Anche il comportamento dell’ animale è indicativo: il gatto affetto da urolitiasi si dimostra insofferente e nervoso, ha dolori addominali, si nasconde, rifiuta il cibo, si lecca i genitali con insistenza, tende a sporcare fuori dalla lettiera e in luoghi non appropriati; il cane, invece, è costretto ad uscire più volte per le sue passeggiate.

 

Per riuscire a stabilire se l’animale è affetto da urolitiasi il veterinario eseguirà un’ analisi delle urine ed un’ ecografia addominale per verificare la presenza e la localizzazione degli uroliti, il loro numero e la loro forma. Attraverso un’ operazione chirurgica è possibile rimuovere i calcoli che saranno successivamente analizzati, così da evidenziare da quale tipo di minerale sono composti.

La corretta e completa eliminazione degli uroliti dipende, infatti, dalla conoscenza della loro composizione minerale. I più comuni minerali che si riscontrano nei calcoli del cane e del gatto sono la struvite e gli urati di ammonio. L’urolitiasi tende a colpire gli animali di taglia più piccola e di sesso maschile, mentre la struvite è più frequente nelle femmine. Per quanto riguarda le razze, il Dalmata, insieme ad altri, tende ad essere maggiormente soggetto all’urolitiasi, probabilmente a causa di una predisposizione genetica.

 

Tuttavia la calcolosi urinaria non si sviluppa esclusivamente per forme ereditarie, ma anche a causa di malformazioni urogenitali o patologie acquisite che provocano un aumento dell’escrezione urinaria di alcuni minerali. Anche l’habitat dell’animale ha il suo peso: un ambiente dal clima molto caldo e il limitato accesso all’acqua fresca determinano il rischio di disidratazione o di ritenzione che sfociano di conseguenza nell’urolitiasi.

 

In quale modo è possibile eliminare gli uroliti?

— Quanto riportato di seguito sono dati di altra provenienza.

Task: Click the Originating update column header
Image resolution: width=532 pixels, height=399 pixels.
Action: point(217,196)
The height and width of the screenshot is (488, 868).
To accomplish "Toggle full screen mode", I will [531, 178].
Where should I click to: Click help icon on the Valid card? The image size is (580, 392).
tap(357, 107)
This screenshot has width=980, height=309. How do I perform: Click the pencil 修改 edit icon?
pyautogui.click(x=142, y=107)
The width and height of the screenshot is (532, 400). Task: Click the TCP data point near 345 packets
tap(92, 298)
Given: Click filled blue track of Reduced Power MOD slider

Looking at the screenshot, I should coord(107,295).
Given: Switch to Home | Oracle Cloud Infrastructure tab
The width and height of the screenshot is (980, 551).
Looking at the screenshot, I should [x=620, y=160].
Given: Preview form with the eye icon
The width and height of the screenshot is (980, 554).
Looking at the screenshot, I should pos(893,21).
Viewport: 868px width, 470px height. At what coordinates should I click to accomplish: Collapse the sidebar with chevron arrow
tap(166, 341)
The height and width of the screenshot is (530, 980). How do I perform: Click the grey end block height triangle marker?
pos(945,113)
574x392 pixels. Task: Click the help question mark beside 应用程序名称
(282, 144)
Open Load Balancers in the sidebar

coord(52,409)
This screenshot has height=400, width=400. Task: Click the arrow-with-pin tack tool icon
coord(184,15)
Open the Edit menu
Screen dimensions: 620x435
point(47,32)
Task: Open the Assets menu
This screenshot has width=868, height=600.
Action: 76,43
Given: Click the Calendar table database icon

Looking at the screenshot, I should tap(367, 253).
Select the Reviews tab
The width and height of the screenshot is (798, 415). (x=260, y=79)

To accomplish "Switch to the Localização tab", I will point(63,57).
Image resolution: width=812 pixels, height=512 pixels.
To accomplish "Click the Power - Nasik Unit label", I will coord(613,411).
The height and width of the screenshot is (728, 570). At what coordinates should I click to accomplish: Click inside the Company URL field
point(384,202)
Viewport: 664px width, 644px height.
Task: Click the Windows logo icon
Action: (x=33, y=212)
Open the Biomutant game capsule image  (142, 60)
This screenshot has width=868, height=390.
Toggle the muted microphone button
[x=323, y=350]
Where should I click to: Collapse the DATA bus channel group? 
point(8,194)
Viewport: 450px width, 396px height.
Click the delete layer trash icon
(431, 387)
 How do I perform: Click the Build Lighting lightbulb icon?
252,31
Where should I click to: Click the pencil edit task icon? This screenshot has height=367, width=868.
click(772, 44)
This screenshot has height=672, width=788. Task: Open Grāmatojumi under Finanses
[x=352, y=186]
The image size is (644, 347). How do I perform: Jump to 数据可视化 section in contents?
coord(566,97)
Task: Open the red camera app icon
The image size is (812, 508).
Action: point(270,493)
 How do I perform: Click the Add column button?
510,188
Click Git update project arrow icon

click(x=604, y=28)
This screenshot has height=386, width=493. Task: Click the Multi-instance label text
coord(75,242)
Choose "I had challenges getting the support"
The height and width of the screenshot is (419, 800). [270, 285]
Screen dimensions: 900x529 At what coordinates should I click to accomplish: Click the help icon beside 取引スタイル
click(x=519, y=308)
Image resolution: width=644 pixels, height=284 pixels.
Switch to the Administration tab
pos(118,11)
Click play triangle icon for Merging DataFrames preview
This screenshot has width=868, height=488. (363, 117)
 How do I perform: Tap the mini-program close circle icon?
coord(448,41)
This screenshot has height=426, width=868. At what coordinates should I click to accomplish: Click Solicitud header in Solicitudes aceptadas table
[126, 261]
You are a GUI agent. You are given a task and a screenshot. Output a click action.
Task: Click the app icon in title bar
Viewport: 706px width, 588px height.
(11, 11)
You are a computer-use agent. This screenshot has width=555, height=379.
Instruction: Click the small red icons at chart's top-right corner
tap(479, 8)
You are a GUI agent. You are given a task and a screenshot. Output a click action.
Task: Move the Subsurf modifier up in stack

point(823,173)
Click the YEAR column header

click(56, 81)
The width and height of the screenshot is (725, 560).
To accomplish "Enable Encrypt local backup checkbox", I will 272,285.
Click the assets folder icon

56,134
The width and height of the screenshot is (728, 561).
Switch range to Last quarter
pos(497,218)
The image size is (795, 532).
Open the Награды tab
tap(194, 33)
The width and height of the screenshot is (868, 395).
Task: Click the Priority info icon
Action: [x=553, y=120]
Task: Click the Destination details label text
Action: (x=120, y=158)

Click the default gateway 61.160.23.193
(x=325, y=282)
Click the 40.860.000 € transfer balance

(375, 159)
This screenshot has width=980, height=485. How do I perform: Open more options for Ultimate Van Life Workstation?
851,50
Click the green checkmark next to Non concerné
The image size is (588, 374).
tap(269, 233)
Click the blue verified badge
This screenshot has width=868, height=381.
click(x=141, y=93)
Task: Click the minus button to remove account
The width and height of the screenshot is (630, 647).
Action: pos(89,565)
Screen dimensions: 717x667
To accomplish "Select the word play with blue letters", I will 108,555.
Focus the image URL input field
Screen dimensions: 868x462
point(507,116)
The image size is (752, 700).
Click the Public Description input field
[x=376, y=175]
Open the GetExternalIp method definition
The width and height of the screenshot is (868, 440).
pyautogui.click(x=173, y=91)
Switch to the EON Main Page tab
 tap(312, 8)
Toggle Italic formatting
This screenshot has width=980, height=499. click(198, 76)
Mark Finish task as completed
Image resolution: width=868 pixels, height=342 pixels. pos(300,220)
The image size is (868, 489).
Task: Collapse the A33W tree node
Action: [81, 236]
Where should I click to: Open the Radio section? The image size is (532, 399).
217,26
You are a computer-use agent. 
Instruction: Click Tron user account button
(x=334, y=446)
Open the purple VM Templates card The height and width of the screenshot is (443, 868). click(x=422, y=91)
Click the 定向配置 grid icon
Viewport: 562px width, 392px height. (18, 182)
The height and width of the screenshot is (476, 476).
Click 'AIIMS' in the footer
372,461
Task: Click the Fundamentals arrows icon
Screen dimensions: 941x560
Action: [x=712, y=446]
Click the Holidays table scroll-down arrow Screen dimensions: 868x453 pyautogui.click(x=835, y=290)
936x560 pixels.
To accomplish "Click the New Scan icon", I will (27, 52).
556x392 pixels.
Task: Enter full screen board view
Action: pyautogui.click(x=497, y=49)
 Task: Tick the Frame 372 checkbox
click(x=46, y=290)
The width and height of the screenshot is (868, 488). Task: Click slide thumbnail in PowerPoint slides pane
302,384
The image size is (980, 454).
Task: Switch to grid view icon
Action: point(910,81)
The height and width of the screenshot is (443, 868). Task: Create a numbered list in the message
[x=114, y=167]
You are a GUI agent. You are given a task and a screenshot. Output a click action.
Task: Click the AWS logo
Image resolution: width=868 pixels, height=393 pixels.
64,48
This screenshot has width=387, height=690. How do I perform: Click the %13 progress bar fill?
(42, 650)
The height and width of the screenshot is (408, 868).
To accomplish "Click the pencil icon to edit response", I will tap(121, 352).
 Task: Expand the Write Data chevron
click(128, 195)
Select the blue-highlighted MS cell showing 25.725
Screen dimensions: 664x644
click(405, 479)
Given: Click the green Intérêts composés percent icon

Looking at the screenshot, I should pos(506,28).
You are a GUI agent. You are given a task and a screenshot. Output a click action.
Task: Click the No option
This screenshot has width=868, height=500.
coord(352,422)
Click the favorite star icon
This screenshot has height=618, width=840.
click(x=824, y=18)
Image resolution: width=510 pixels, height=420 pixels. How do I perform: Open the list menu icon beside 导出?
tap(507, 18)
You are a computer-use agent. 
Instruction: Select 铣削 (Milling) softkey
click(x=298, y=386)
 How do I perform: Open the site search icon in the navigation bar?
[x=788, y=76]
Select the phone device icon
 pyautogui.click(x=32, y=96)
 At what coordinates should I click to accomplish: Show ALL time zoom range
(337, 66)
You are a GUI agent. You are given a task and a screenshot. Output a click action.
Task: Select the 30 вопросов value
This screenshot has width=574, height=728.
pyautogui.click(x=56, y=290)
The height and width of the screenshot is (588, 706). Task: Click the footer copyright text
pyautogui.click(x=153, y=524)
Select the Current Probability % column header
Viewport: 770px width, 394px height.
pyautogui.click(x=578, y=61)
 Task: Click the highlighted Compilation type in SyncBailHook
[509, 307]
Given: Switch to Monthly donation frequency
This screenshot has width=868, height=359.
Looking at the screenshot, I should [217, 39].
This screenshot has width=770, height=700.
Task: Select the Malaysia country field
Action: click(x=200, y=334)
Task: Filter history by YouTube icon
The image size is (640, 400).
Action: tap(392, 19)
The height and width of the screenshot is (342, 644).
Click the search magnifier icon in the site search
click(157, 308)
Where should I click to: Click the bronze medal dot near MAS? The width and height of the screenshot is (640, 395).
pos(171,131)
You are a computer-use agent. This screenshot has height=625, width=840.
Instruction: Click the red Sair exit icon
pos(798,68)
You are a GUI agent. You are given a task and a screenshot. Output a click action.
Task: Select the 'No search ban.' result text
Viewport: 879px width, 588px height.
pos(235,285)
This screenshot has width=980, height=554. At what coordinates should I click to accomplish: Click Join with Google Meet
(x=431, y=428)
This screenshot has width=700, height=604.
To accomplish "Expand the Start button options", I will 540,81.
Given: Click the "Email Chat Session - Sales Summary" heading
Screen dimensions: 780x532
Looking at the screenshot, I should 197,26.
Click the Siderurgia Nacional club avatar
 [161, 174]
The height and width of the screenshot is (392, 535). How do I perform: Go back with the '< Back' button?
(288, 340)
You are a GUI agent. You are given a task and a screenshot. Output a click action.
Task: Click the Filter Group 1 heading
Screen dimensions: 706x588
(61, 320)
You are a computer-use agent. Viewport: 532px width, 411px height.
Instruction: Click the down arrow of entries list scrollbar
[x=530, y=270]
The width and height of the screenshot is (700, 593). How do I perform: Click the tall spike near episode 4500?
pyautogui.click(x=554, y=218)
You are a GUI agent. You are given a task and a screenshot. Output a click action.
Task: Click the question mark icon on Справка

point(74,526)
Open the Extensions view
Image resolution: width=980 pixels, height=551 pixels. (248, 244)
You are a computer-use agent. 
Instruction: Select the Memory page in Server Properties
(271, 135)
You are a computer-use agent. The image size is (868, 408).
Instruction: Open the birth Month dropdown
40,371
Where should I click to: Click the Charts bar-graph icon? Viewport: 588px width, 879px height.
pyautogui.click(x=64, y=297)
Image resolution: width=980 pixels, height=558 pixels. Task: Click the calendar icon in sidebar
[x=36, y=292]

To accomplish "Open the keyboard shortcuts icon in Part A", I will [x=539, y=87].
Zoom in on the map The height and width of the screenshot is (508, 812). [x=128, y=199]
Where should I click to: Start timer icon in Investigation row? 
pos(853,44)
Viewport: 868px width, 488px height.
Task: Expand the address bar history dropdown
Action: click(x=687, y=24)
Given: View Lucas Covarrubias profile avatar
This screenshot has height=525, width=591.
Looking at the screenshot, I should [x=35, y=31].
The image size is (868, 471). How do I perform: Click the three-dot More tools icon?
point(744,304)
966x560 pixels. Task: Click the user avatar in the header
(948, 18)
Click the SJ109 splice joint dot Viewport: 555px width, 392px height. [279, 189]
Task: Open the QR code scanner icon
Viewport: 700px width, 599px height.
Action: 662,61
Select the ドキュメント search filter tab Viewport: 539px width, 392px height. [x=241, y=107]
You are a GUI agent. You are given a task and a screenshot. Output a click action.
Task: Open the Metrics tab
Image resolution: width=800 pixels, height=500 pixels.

I metodi specifici sono il ricorso ad una dieta determinata e la rimozione chirurgica. Il trattamento dietetico prevede l’assunzione di acqua (occorre incoraggiare l’animale a bere spesso) e l’adozione di un’alimentazione ricca di cibi umidi.

Un’altra pratica efficace è quella che riguarda l’aumento di sodio nella dieta: l’eccesso di sale è sempre da evitare, ma in questo caso l’incremento dell’apporto di questo elemento determina una maggiore assunzione di acqua e quindi della produzione di urina.

L’eventuale passo successivo alla dieta, se risultata inefficace, è la chirurgia, che può comportare diversi tipi di intervento, quali la nefrotomia, l’uretrotomia o la cistotomia.

In ogni caso, con l’aiuto del veterinario, sarà possibile trovare la soluzione più appropriata al caso clinico personale.